EXERCISE GOAL — Repeat the listing that comes next, leaving nothing out and changing nothing.

##### PROVIDED INFORMATION #####

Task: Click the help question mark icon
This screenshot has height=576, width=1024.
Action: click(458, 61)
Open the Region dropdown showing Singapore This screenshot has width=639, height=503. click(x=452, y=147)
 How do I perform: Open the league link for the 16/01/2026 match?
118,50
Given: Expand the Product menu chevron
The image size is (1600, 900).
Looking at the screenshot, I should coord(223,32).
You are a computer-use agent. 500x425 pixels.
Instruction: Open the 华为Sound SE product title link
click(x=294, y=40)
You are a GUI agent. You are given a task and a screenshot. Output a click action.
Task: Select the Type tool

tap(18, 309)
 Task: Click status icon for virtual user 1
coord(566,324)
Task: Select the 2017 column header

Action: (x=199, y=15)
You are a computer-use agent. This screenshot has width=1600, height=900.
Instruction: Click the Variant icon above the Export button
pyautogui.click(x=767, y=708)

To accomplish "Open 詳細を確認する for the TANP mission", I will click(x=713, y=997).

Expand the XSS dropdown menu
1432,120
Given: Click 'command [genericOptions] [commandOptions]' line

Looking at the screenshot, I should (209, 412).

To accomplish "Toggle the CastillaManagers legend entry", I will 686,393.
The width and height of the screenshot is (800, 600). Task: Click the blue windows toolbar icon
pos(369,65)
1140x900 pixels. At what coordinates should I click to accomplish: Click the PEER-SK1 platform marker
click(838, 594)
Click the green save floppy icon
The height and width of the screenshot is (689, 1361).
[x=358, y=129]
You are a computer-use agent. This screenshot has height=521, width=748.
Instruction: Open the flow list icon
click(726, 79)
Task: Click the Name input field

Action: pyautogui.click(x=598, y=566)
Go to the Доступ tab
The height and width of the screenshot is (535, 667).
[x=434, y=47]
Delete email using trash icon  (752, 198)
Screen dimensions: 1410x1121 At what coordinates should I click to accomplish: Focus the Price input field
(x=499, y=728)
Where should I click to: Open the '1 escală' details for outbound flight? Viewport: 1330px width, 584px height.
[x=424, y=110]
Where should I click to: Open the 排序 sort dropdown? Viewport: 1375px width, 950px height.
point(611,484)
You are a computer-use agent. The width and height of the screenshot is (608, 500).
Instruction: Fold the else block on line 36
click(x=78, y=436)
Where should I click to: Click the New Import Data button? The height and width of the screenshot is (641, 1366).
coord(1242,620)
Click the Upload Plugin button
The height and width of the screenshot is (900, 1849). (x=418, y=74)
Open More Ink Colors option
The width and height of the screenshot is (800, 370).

#####

ANSWER TO THIS TASK —
Task: Click the help question mark icon
This screenshot has height=576, width=1024.
Action: click(458, 61)
Open the Region dropdown showing Singapore This screenshot has width=639, height=503. click(x=452, y=147)
 How do I perform: Open the league link for the 16/01/2026 match?
118,50
Given: Expand the Product menu chevron
The image size is (1600, 900).
Looking at the screenshot, I should coord(223,32).
You are a computer-use agent. 500x425 pixels.
Instruction: Open the 华为Sound SE product title link
click(x=294, y=40)
You are a GUI agent. You are given a task and a screenshot. Output a click action.
Task: Select the Type tool

tap(18, 309)
 Task: Click status icon for virtual user 1
coord(566,324)
Task: Select the 2017 column header

Action: (x=199, y=15)
You are a computer-use agent. This screenshot has width=1600, height=900.
Instruction: Click the Variant icon above the Export button
pyautogui.click(x=767, y=708)

To accomplish "Open 詳細を確認する for the TANP mission", I will click(x=713, y=997).

Expand the XSS dropdown menu
1432,120
Given: Click 'command [genericOptions] [commandOptions]' line

Looking at the screenshot, I should (209, 412).

To accomplish "Toggle the CastillaManagers legend entry", I will 686,393.
The width and height of the screenshot is (800, 600). Task: Click the blue windows toolbar icon
pos(369,65)
1140x900 pixels. At what coordinates should I click to accomplish: Click the PEER-SK1 platform marker
click(838, 594)
Click the green save floppy icon
The height and width of the screenshot is (689, 1361).
[x=358, y=129]
You are a computer-use agent. This screenshot has height=521, width=748.
Instruction: Open the flow list icon
click(726, 79)
Task: Click the Name input field

Action: pyautogui.click(x=598, y=566)
Go to the Доступ tab
The height and width of the screenshot is (535, 667).
[x=434, y=47]
Delete email using trash icon  (752, 198)
Screen dimensions: 1410x1121 At what coordinates should I click to accomplish: Focus the Price input field
(x=499, y=728)
Where should I click to: Open the '1 escală' details for outbound flight? Viewport: 1330px width, 584px height.
[x=424, y=110]
Where should I click to: Open the 排序 sort dropdown? Viewport: 1375px width, 950px height.
point(611,484)
You are a computer-use agent. The width and height of the screenshot is (608, 500).
Instruction: Fold the else block on line 36
click(x=78, y=436)
Where should I click to: Click the New Import Data button? The height and width of the screenshot is (641, 1366).
coord(1242,620)
Click the Upload Plugin button
The height and width of the screenshot is (900, 1849). (x=418, y=74)
Open More Ink Colors option
The width and height of the screenshot is (800, 370).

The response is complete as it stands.